▶ **EXTRAIT DU DOCUMENT**:
----------

Dans une conférence de presse donnée à Jérusalem en 
juillet 1987, Me Lea Tsemel résuma ainsi le statut des Palestiniens 
arrêtés en mer :
« Un Palestinien n’est jamais considéré 
comme un prisonnier de guerre. Ceux qui sont arrêtés en mer le sont sur 
décision administrative. Aucun avocat palestinien n’est agréé sur la 
liste des défenseurs. Il n’existe pas de liste de prisonniers. Ils sont 
rapidement traduits devant un tribunal (sur décision administrative). 
Ils ne peuvent voir personne pendant au moins trois mois. La Croix-Rouge
 n’est pas informée. Ils sont détenus en prison militaire et n’ont 
absolument aucun droit, en tout cas, aucun droit ne leur est notifié. »
IV. LES PROCES ET LEURS SUITES
Après les interrogatoires, une fois les aveux obtenus et
 signés, on dresse un acte d’accusation, et le prisonnier est présenté 
au tribunal. Toutes ces affaires ont été jugées par le tribunal 
militaire de Lydda. Dans quelques cas, il y eut appel de condamnations 
particulièrement lourdes auprès des cours d’appel militaires de Ludd. 
Tous les appels furent rejetés. Sur les cent deux personnes enlevées et 
transférées en Israël, quarante et une ont déjà été condamnées et huit 
déportées après avoir purgé des peines allant de six mois à deux ans, et
 quarante-huit sont en cours de jugement ou attendent leur procès (les 
personnes enlevées à bord du Maria R, et Faysal Abû 
Sharakh). Quatre ont déjà été déportées sans jugement, après un séjour 
en prison allant de trois mois à un an. Au sujet d’une personne, réputée
 arrêtée mais qui n’apparaît nulle part, nous n’avons aucun 
renseignement.
Le procès
Jusqu’ici, tous les procès sont menés sur la base des 
aveux des prisonniers. Ces aveux ont souvent été obtenus sous la torture
 ou après de longues périodes d’emprisonnement au secret. Au début, les 
avocats fondaient leur défense sur les moyens illégaux par lesquels le »
 prisonniers avaient été amenés devant le tribunal. L’argument étant 
régulièrement rejeté. Depuis ils plaident généralement coupable, après 
négociation sur les détails.
Se fondant sur le précédent établi par le procès 
d’Eichmann (confirmé par la Haute Cour de justice), le tribunal a décidé
 que peu importe la façon dont une personne est amenée devant lui, ce 
qui couvre donc les cas d’enlèvement ; dès qu’une personne se trouve 
devant le tribunal, elle doit être jugée comme n’importe qui. L’État a 
utilisé cette règle pour légitimer le kidnapping dans n’importe quelle 
partie du monde. L’enlèvement du militant antinucléaire Mordechai Vanunu
 montre bien que la règle ne s’applique pas aux seuls criminels de 
guerre nazis ou aux Palestiniens, que ce soit en haute mer ou au 
Sud-Liban occupé.

----------

Lignes d'un jeu de données
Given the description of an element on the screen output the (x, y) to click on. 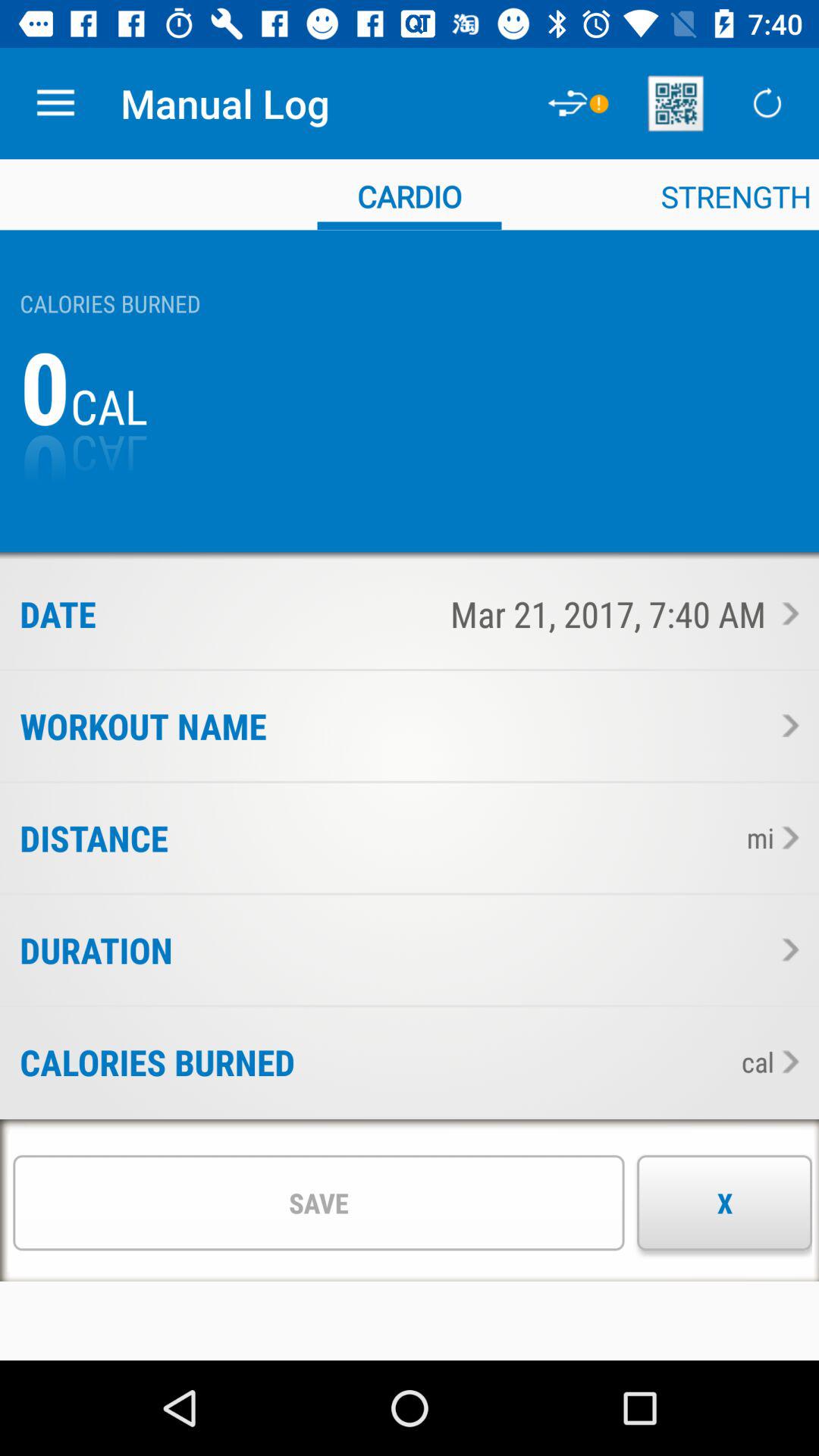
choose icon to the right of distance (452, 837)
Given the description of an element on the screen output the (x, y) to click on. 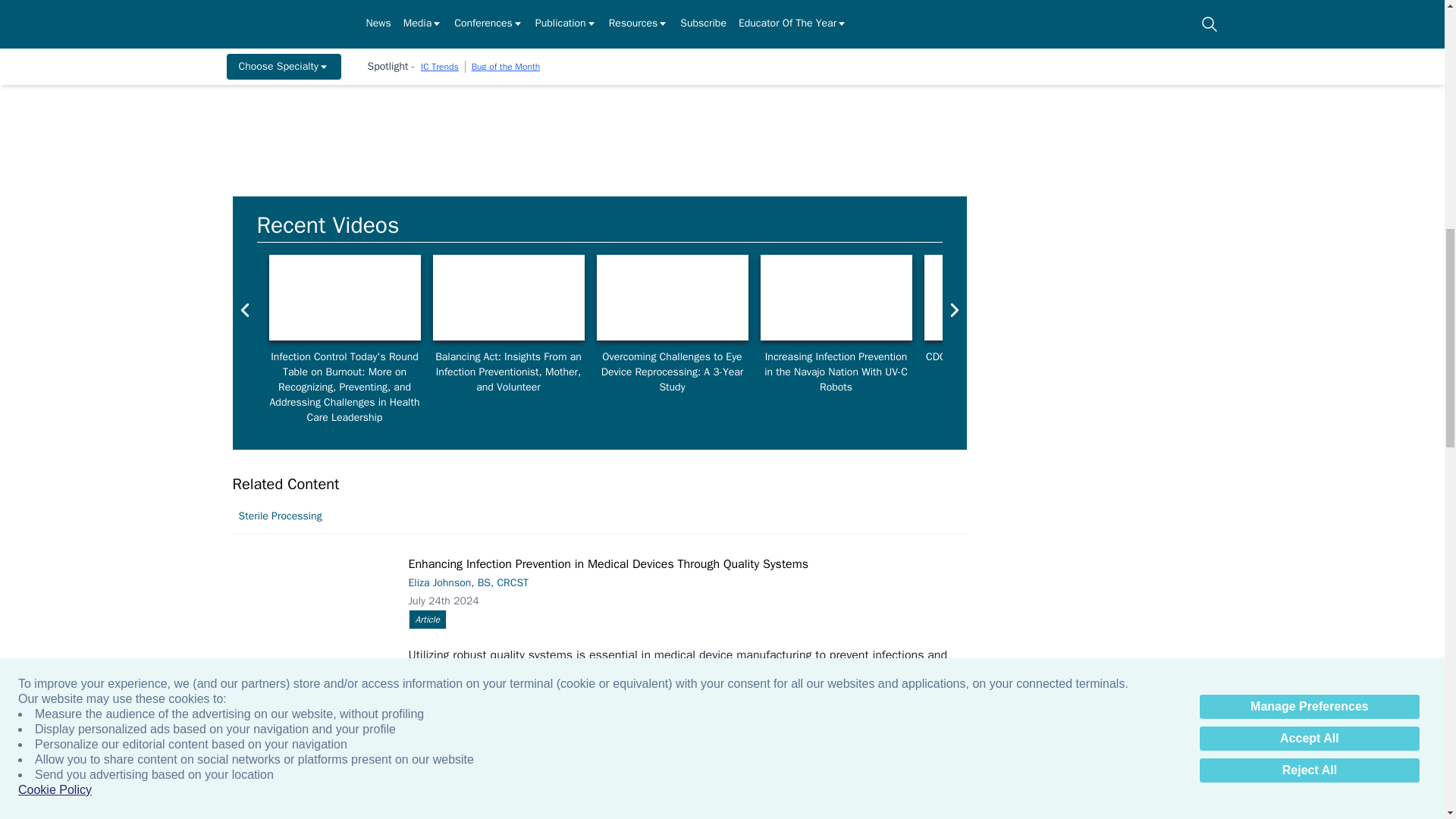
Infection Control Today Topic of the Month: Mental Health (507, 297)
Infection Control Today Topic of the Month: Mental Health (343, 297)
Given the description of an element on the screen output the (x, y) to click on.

----------

▶ **TRAVAIL DEMANDÉ**:
**a)** Répondez à ces questions d'après l'extrait du document :
(i) En quel mois et quelle année Me Lea Tsemel a-t-elle donné sa conférence de presse à Jérusalem ?
(ii) Quel tribunal a jugé toutes ces affaires ?
(iii) Quel enlèvement montre que la règle ne s'applique pas aux seuls criminels de guerre nazis ou aux Palestiniens ?
**b)** Veuillez citer fidèlement l'extrait du document, tout le passage depuis « Ils ne peuvent » jusqu'à « militaires de Ludd. ».
**c)** Traduisez en anglais cette phrase de l'extrait du document : « Jusqu’ici, tous les procès sont menés sur la base des aveux des prisonniers. »

▶ **RÉPONSES FINALES**:
**a)**
(i) En juillet 1987.
(ii) Le tribunal militaire de Lydda.
(iii) L'enlèvement du militant antinucléaire Mordechai Vanunu.

**b)**
Ils ne peuvent voir personne pendant au moins trois mois. La Croix-Rouge
 n’est pas informée. Ils sont détenus en prison militaire et n’ont 
absolument aucun droit, en tout cas, aucun droit ne leur est notifié. »
IV. LES PROCES ET LEURS SUITES
Après les interrogatoires, une fois les aveux obtenus et
 signés, on dresse un acte d’accusation, et le prisonnier est présenté 
au tribunal. Toutes ces affaires ont été jugées par le tribunal 
militaire de Lydda. Dans quelques cas, il y eut appel de condamnations 
particulièrement lourdes auprès des cours d’appel militaires de Ludd.

**c)** So far, all the trials have been conducted on the basis of the prisoners' confessions.